__Directions__:
For every entry below, give an exact repeat and leave out the pictures.
[[ Records for this exercise open ]]
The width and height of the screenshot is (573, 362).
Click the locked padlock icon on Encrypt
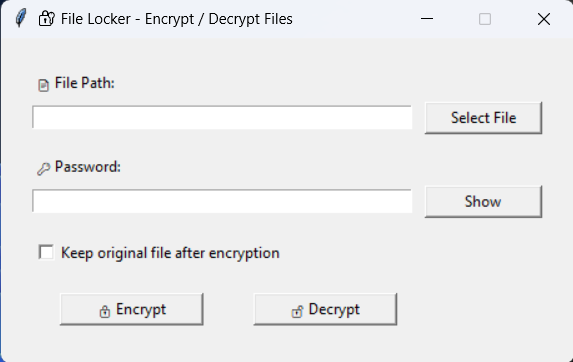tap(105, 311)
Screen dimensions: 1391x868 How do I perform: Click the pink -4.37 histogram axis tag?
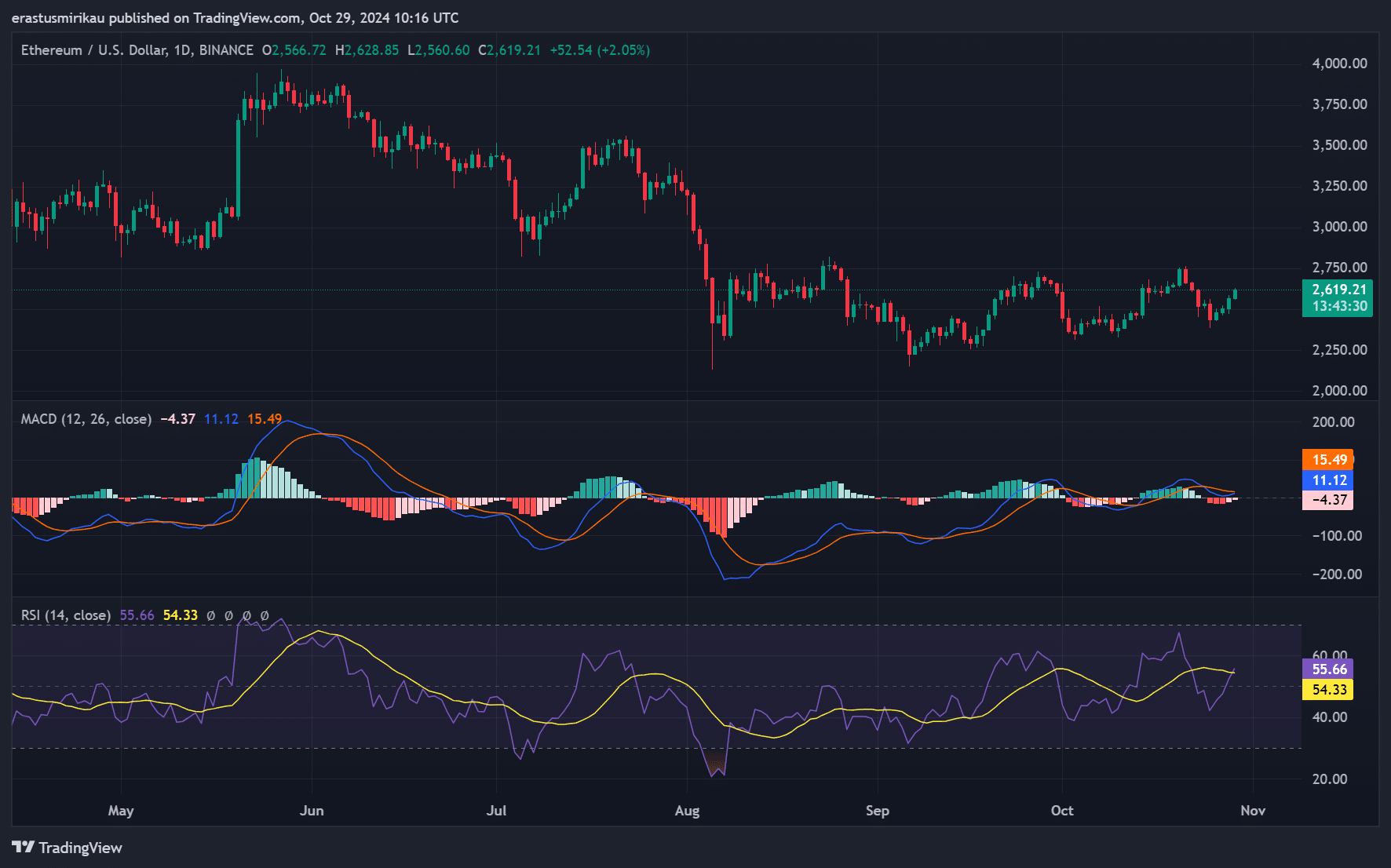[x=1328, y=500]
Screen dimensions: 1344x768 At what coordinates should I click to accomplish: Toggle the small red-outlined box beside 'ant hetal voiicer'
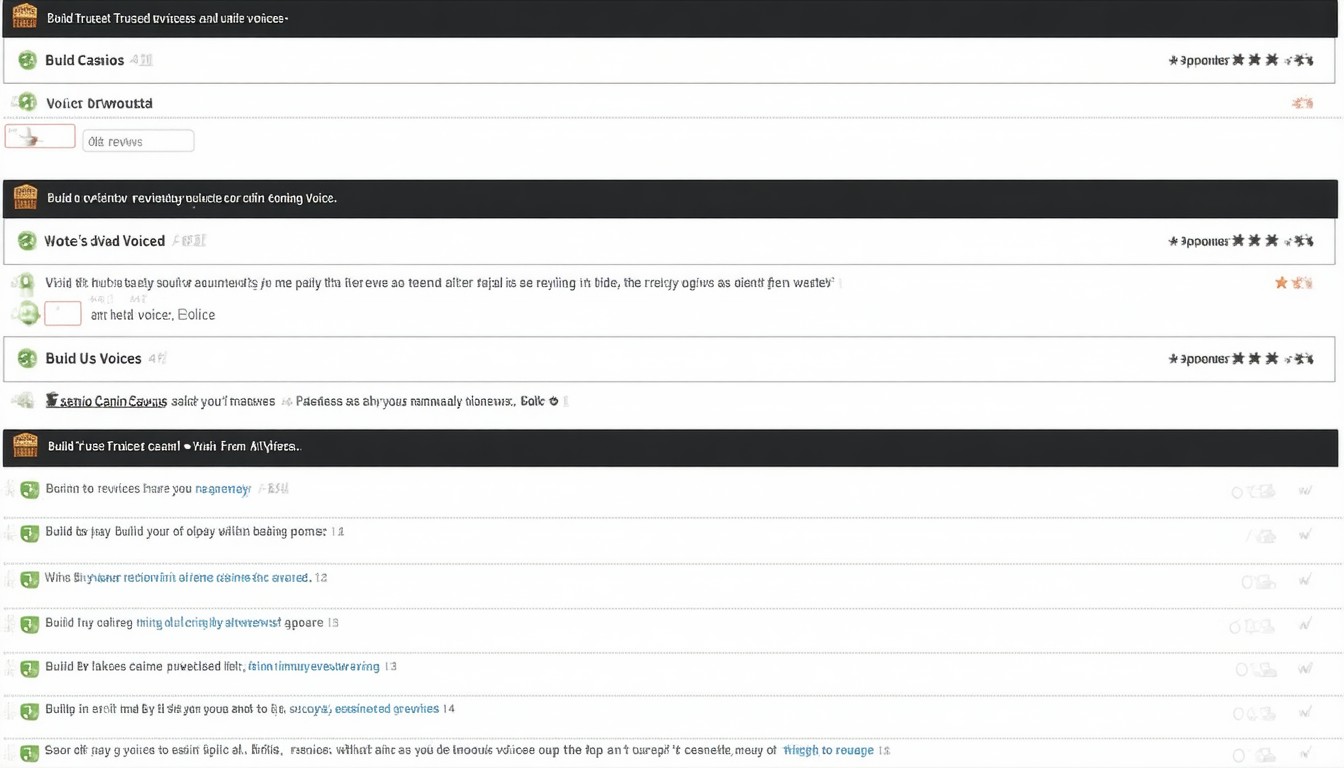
[[ Records for this exercise closed ]]
__Written answer__:
The width and height of the screenshot is (573, 362).
Click the locked padlock icon on Encrypt
tap(105, 311)
Screen dimensions: 1391x868 How do I perform: Click the pink -4.37 histogram axis tag?
[x=1328, y=500]
Screen dimensions: 1344x768 At what coordinates should I click to accomplish: Toggle the small red-outlined box beside 'ant hetal voiicer'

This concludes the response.